Hungarian law allows for imposing life imprisonment without the possibility of parole (whole life sentence). In 2014, the European Court of Human Rights (ECtHR) ruled in the László Magyar v. Hungary case that by sentencing an applicant to whole life imprisonment, Hungary violated the prohibition of torture and inhuman or degrading treatment or punishment under Article 3 of the European Convention on Human Rights. After the judgment, a “mandatory clemency procedure” was introduced for whole lifers. The ECtHR examined the conformity of the new procedure with the Convention in the T.P. and A.T. v. Hungary case, concluding that it was not persuaded that “the applicants’ life sentences can be regarded as reducible for the purposes of Article 3 of the Convention”, and established the violation of the Convention once again.
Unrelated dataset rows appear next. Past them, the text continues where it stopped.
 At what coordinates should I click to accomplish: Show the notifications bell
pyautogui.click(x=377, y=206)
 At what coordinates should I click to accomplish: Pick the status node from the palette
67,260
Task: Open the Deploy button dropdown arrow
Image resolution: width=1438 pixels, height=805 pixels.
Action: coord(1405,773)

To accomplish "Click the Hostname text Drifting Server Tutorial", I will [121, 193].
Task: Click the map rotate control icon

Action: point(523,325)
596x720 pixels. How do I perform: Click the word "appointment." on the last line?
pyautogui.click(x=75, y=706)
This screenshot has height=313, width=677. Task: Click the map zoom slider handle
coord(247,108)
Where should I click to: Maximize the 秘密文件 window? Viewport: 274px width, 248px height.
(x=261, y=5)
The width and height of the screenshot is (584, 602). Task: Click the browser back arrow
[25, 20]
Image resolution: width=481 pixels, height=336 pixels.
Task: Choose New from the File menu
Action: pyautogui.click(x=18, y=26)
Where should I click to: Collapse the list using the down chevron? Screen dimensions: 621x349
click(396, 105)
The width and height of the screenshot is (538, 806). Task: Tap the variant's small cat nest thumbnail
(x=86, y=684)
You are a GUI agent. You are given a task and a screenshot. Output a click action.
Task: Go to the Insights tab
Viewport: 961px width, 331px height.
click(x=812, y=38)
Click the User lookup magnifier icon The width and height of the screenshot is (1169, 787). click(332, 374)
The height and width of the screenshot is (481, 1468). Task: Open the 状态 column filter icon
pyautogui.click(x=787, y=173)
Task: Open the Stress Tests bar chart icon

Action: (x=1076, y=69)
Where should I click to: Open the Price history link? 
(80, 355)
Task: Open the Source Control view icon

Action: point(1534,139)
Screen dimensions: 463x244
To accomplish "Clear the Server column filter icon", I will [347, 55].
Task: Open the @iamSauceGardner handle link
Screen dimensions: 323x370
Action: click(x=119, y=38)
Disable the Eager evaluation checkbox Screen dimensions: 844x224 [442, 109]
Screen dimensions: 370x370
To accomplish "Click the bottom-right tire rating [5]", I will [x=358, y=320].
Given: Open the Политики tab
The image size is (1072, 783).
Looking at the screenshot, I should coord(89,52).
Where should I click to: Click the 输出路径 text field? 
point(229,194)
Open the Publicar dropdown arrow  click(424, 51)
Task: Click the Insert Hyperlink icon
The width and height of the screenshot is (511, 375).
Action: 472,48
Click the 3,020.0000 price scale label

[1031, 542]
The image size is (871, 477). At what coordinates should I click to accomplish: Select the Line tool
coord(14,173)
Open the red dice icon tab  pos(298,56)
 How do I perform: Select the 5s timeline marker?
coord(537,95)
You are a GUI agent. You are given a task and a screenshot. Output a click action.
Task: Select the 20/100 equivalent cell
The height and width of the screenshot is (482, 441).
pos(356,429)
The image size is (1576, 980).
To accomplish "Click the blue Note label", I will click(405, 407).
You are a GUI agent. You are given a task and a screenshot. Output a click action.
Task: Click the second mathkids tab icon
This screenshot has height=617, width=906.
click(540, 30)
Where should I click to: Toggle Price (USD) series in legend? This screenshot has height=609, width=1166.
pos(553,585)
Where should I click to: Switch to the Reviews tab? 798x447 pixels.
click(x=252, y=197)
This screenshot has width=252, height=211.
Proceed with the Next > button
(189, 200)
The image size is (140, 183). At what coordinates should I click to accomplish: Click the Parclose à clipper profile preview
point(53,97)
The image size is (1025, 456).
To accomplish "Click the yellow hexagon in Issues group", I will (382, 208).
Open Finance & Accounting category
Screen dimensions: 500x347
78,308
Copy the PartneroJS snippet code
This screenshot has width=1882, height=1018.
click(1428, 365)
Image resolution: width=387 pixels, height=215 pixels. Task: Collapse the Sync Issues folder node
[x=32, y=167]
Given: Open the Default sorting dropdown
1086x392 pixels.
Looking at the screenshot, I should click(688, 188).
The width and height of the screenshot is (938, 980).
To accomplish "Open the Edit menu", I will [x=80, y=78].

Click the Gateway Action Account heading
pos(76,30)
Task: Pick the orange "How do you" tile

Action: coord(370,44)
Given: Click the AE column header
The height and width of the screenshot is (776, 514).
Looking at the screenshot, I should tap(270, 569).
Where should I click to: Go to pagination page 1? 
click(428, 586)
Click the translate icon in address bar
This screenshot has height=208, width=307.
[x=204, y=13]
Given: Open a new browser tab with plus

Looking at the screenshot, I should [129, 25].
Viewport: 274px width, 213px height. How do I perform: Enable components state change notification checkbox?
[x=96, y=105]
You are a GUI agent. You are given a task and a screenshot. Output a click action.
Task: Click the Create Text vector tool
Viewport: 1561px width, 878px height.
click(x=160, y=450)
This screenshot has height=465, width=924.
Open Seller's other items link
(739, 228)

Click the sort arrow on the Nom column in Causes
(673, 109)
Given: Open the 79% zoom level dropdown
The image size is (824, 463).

This assessment was confirmed by further decisions. In a recent case, the ECtHR also concluded that the Hungarian rules for life imprisonment with a possibility of parole also violate Article 3 of the Convention.
The László Magyar v. Hungary group of cases will be on the agenda of the Council of Europe Committee of Ministers’ Human Rights meeting in September 2022. With a view to that, the HHC submitted a communication to the Committee of Ministers in its capacity of supervising the execution of ECtHR judgments, raising the Committee’s attention to the non-execution of the judgments in the László Magyar v. Hungary group of cases.
According to the HHC’s assessment, the Hungarian Government has not taken any general measures to date to address the rights violations as pointed out by the judgment handed down in the T.P. and A.T. v. Hungary case and subsequent judgments in this group of cases and has not amended the respective legal provisions in a way that would prevent similar rights violations. In our submission to the Committee of Ministers, we pointed out that none of the shortcomings identified by the T.P. and A.T. judgment has been addressed, and the Committee of Ministers’ decision issued regarding the group of cases in 2018 has not been complied with in any way. Mandatory clemency procedure for whole lifers after serving 40 years continues to violate the Convention; along with the rules allowing to set 40 years as the minimum term to be served for parole.